Problem statement » Which lines run from the one with "Screen dimensions: 1024x575" through the end of the data? Retype them exactly, without pictures.

Records shown »
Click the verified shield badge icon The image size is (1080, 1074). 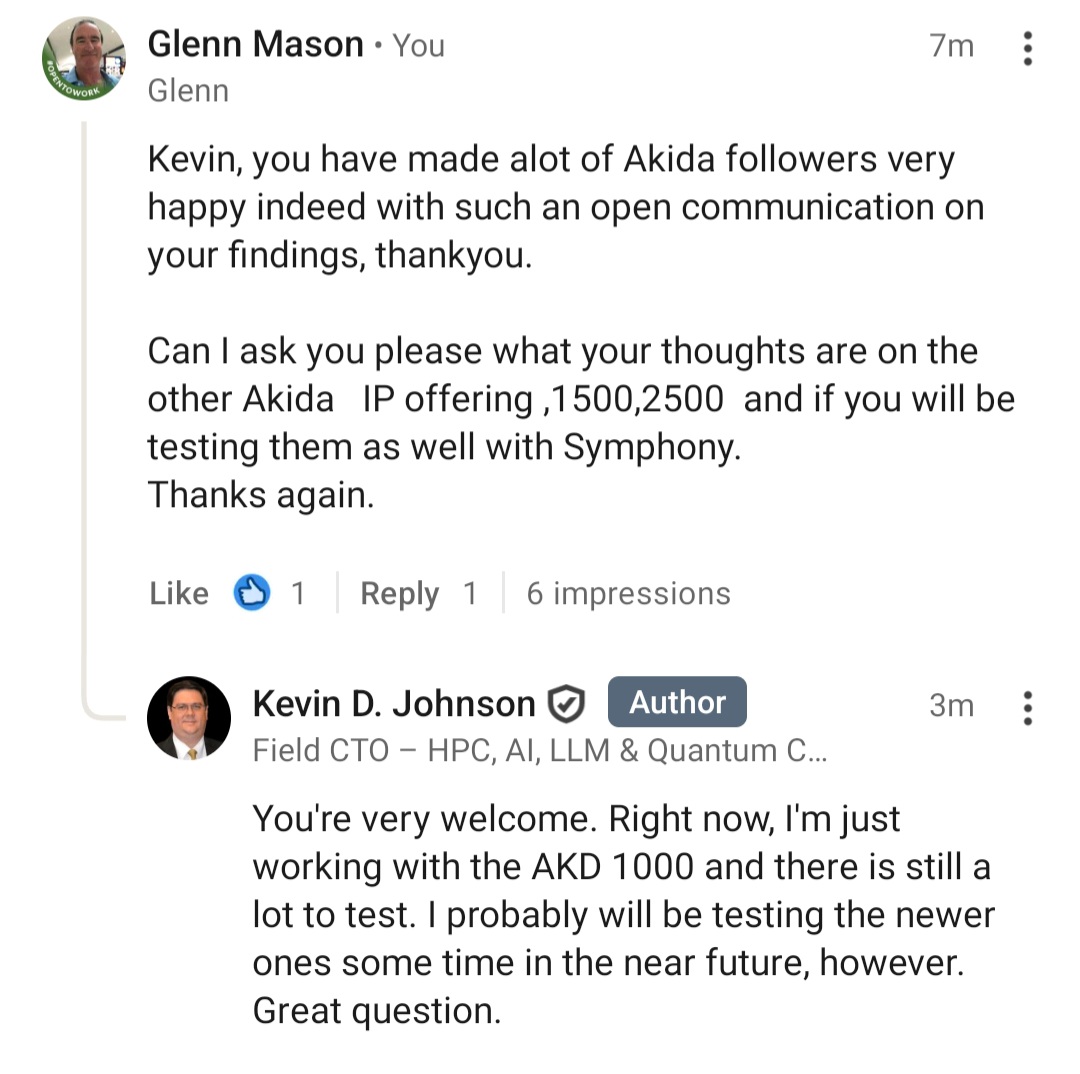[566, 705]
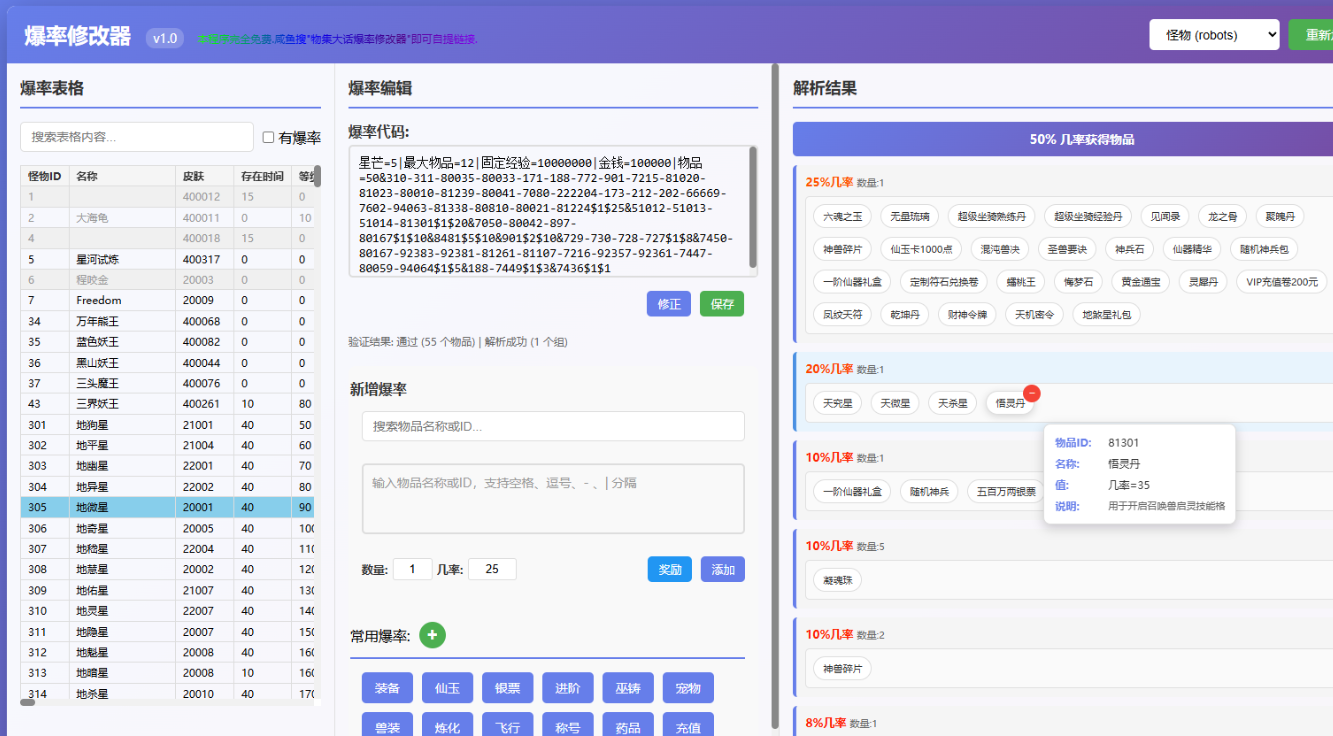Open the 怪物 (robots) dropdown
Image resolution: width=1333 pixels, height=736 pixels.
point(1214,33)
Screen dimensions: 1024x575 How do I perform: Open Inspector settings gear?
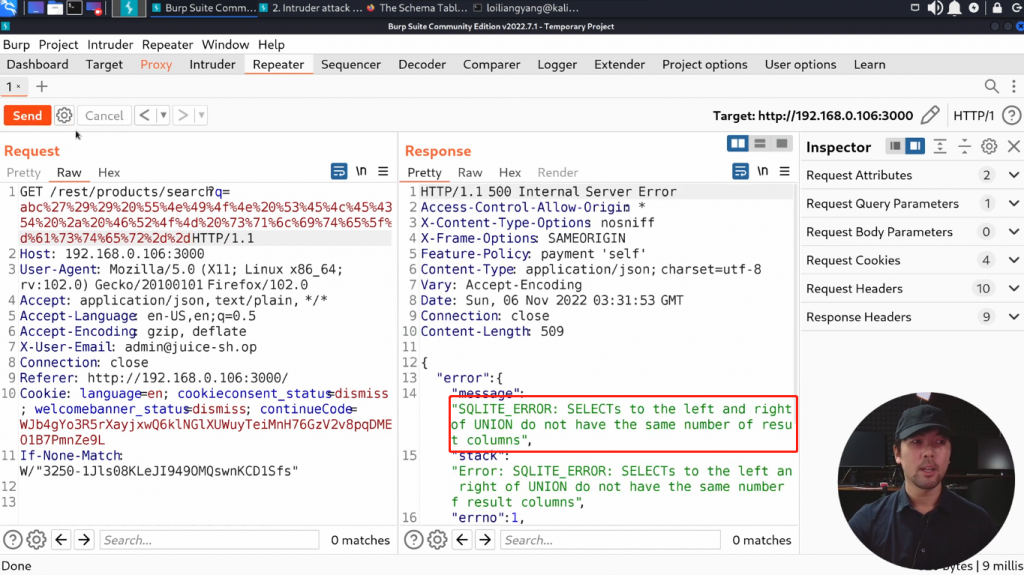tap(989, 147)
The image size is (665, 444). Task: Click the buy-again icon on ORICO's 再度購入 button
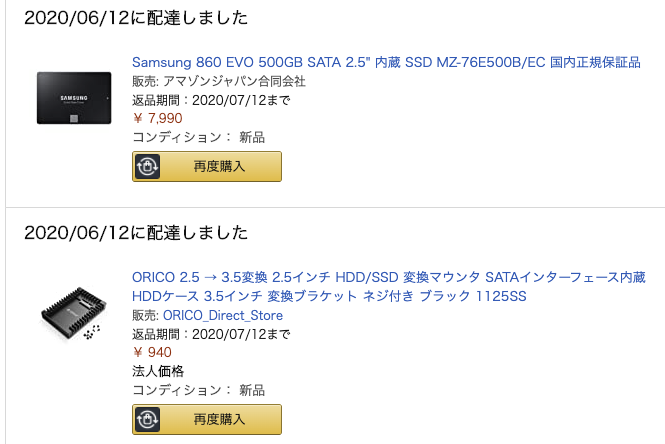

Your solution »
Screen dimensions: 1024x575 How do I perform: Open Inspector settings gear?
tap(989, 147)
The image size is (665, 444). Task: Click the buy-again icon on ORICO's 再度購入 button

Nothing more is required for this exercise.